Обзор литературы
У 4 других больных повышение антистрептолизина было не очень существенным, и только у одной - он оказался резко повышенным, достигая 2005 ЕД.
У 7 пациентов прослежена динамика этого показателя, и уровень его снижался к 50-му дню наблюдения.
Для уточнения роли других этиологических факторов просмотрены препараты ткани почек 21 пациента методом иммунофлюоресценции. В биоптатах почек 5 больных найдены отложения. При этом у 2 человек выявлено отложение вирусов гриппаА1 и А2, еще у 2 - определялось отложение герпеса 2 и у одного - герпеса 1. Мелкозернистые (точечные) отложения вируса герпеса 1 найдены во всех клубочках в зоне мезангия, а также субэпительально и субэндотелиально и часто лежащие мелкоточечные вирусные частицы в эпителии канальцев. У 2 больных в биоптате выявлен вирус гриппа А1 и А2, локализованный в клубочках в зоне мезангия и субэндотелиально-мелкоточечные отложения иммунных комплексов с вирусом гриппа. У одной пациентки вирусы выявлены в клубочках внутри мезангиальных клеток (фаза фагоцитоза), а также скопления вокруг ядра мезангиоцита - в виде линейного свечения.
У 2 больных отложения вируса герпеса 2 локализовались в клубочках в зоне мезангиального матрикса, а также субэндотелиально. Присутствуют вирусные частицы герпеса 2 и в интерстиции, а также в эпителии дистальных канальцев в виде мелких гранул. В некоторых канальцах имеются белковые цилиндры, содержащие большое количество мелкоточечных вирусов в составе иммунных комплексов, сформированных в данном случае с IgM.
В обоих биоптатах в просветах канальцев имеются белковые цилиндры, содержащие вирусные частицы IgA и IgM (сформированные иммунные комплексы).
Естественно, приведенные данные не позволяют с полным основанием утверждать значимую роль этиологических факторов в развитии острого пропиферативного гломерулонефрита (ОПГН), но, тем не менее, из приведенного материала можно сделать вывод о том, что стрептококк является не единственным провоцирующим фактором.

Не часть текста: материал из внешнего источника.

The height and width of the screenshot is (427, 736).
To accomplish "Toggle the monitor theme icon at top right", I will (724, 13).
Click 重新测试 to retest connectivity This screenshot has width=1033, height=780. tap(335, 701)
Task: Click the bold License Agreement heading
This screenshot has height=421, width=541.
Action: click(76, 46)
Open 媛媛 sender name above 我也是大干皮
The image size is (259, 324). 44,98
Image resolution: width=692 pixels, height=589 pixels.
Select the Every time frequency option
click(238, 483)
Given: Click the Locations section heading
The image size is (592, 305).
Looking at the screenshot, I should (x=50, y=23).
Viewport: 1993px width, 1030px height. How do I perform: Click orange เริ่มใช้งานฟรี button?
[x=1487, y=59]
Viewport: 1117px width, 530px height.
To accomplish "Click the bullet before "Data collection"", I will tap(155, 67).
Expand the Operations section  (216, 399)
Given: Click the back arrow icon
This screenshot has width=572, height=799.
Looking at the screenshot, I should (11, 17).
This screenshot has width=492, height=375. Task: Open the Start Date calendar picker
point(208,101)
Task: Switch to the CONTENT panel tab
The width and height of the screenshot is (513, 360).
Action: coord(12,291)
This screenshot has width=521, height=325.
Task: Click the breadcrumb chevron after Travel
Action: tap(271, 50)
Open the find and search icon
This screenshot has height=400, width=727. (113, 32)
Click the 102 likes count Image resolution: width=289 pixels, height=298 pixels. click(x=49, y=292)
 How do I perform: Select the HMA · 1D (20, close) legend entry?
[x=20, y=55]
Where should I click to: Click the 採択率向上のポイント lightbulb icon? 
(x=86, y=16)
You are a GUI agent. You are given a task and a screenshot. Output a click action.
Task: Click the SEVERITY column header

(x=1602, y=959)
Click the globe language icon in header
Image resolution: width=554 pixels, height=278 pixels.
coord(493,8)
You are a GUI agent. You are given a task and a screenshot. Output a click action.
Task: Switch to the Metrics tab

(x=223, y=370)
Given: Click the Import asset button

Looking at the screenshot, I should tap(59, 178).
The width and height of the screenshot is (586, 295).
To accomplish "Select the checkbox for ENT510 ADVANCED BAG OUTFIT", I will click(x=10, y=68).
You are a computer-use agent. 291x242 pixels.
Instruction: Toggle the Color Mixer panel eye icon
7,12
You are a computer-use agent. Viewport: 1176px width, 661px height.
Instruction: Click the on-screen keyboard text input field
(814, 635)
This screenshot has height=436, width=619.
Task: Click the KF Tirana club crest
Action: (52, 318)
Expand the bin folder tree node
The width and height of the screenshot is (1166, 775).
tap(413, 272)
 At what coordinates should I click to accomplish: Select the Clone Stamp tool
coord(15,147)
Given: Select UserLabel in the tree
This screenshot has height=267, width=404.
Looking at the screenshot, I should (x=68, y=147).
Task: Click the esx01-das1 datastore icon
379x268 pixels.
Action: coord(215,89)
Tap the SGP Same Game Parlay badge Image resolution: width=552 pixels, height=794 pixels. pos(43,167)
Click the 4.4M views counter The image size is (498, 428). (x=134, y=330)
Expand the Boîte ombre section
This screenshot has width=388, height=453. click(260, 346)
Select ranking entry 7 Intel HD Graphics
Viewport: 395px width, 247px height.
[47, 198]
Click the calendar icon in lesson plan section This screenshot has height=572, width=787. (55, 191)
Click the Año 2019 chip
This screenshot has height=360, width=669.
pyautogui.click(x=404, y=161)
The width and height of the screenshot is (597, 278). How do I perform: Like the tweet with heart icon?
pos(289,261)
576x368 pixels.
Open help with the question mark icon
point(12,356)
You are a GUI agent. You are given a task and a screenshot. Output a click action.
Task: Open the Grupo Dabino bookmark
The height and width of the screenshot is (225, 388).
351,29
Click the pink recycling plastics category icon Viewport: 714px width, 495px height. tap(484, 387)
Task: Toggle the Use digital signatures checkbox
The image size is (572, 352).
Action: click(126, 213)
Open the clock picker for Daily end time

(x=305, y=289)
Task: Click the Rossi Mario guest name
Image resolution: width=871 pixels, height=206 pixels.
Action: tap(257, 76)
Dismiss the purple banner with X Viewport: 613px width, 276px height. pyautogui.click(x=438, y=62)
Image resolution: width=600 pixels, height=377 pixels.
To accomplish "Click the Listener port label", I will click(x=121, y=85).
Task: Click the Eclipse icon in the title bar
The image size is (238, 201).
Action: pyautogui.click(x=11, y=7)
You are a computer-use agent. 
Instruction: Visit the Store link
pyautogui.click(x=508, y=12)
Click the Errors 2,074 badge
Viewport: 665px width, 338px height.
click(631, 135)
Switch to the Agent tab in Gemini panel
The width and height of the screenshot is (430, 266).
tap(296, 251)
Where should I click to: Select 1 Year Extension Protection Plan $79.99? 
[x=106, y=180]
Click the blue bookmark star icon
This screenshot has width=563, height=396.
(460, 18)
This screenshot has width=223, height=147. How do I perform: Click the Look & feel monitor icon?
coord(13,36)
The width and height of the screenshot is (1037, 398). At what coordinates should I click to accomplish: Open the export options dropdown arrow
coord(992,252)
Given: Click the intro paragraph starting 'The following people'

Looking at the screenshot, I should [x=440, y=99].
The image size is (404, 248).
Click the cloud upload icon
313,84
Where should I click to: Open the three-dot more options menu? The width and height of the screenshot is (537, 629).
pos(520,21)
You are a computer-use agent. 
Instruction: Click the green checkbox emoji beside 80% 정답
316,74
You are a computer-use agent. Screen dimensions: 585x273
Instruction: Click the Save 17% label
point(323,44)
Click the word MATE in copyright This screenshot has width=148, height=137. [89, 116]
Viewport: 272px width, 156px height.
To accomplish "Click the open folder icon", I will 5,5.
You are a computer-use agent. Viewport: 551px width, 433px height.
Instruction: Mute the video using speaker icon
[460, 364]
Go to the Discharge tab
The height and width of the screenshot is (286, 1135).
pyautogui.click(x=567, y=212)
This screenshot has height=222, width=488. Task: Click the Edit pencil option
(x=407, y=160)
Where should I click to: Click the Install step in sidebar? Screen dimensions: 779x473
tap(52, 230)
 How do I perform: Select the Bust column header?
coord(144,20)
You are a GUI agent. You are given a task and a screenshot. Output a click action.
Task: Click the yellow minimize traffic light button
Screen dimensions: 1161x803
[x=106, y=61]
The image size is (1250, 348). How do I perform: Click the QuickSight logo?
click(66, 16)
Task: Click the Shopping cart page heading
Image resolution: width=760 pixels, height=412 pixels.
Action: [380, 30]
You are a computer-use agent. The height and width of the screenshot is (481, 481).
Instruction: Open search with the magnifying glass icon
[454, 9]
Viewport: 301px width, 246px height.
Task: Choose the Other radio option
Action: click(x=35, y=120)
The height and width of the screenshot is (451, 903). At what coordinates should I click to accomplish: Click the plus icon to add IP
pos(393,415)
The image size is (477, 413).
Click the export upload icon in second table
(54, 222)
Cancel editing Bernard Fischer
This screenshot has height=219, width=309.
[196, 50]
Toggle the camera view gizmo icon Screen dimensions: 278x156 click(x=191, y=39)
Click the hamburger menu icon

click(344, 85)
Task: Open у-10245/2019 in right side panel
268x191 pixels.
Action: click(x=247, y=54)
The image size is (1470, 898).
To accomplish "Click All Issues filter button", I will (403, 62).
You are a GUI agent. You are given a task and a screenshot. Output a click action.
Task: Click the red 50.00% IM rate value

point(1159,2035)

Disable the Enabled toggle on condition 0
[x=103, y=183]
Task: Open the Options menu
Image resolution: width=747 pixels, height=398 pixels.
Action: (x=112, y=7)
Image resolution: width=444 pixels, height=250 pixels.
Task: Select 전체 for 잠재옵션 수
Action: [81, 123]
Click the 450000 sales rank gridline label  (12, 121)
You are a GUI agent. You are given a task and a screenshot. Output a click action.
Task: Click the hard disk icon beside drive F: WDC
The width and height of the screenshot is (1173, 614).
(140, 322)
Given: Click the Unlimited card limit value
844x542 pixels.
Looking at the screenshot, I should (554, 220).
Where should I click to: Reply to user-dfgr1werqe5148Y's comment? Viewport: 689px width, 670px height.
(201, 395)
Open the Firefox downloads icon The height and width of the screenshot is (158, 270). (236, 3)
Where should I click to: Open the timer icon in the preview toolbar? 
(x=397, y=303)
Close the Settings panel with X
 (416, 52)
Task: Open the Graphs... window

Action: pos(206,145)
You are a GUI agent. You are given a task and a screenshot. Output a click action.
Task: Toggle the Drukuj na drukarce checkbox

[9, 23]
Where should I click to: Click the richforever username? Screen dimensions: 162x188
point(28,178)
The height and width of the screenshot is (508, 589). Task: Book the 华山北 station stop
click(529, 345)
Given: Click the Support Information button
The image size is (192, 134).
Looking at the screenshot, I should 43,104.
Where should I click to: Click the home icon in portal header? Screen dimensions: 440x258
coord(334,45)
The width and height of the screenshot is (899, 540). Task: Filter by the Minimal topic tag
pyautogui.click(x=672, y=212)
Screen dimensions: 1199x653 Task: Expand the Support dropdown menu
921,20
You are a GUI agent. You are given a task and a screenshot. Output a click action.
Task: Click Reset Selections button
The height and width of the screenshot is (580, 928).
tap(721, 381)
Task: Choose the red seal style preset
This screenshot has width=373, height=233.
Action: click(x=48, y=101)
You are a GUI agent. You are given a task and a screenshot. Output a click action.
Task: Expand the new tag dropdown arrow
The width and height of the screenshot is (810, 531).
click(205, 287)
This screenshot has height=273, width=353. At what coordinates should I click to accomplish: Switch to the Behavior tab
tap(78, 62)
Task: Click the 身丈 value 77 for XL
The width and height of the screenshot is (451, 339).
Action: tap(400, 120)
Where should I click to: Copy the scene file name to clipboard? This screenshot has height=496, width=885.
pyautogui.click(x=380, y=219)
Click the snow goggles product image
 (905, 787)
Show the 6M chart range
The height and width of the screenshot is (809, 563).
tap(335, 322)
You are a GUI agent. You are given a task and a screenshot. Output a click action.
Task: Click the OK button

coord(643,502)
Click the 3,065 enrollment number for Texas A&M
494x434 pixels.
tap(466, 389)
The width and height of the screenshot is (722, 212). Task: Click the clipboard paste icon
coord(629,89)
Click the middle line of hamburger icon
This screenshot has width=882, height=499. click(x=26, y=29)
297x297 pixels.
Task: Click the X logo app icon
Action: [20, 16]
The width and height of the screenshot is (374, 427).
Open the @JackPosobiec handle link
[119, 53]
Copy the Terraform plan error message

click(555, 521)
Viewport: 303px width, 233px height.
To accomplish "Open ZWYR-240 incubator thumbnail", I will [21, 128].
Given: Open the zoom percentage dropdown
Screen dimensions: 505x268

По данным F.Volhard и Th.Fahr, у больных скарлатиной выявляются изменения в моче, в вариабельность частоты осложнений колеблется от 2 до 10%. Развитие постскарлатинозного ОГН было впервые описано Schick в 1907 г. Показано, что развитие ОГН может быть вызвано импетиго. Также ОГН описан при опоясывающем лишае, герпесе, аденовирусной инфекции. Обсуждая роль инфекции в развитии ОГН, необходимо учитывать эпидемические вспышки, которые обычно следуют за респираторными заболеваниями и охватывают большие контингенты населения. Острый постстрептококковый гломерулонефрит встречается, как правило, спорадически, редко в виде эпидемии. Также необходимо учитывать в качестве этиологического фактора переохлаждение. Большее значение имеет однократное переохлаждение, особенно в условиях влажного климата. Имеет значение и вакцинация, как возможный этиологический фактор, приводящий к развитию ОГН. Отмечено, что в 70-75% случаев ОГН развивается после 2-1 или 3-й инъекции вакцины. Наиболее часто развитию ОГН предшествовали острые респираторные инфекции - 60%, ангина или обострение хронического тонзиллита - 16,5%, острый бронхит и пневмония - 6,6%, гнойничковые заболевания кожи и подкожно-жировой клетчатки - 22,3% (дерматогенные нефриты). Итак, этиологические факторы, способствующие развитию ОГН, можно разделить на инфекции (вирусную, бактериальную и др.), охлаждение и вакцинацию. При этом важно подчеркнуть, что роль инфекции является ведущей.
Классическая морфологическая картина представлена увеличенными, многоклеточными, относительно малокровными клубочками. Гиперклеточность связана с 4 главными причинами: пролиферацией и набуханием эндотелиальных клеток; отложением глыбок иммунных комплексов на эпителиальной стороне гломерулярной базальной мембраны; присутствием нейтрофилов в просвете капиллярных петель; незначительной пролиферацией мезангиальных клеток. Пролиферация и лейкоцитарная инфильтрация имеют диффузный характер и вовлекают в патологический процесс все дольки всех клубочков. Комбинация пролиферации, набухания и лейкоцитарной инфильтрации ведет к облитерации просвета капилляров. В строме (интерстиции) возникают отек и воспаление, а канальцы с признаками дистрофии эпителия содержат в просвете цилиндры из эритроцитов. При иммунофлюоресцентной микроскопии в мезангии и вдоль базальной мембраны обнаруживаются гранулярные депозиты IgG, IgM и С3-компонента комплемента. При электронной микроскопии электронно-плотные депозиты на эпителиальной стороне мембраны часто имеют вид «горбов».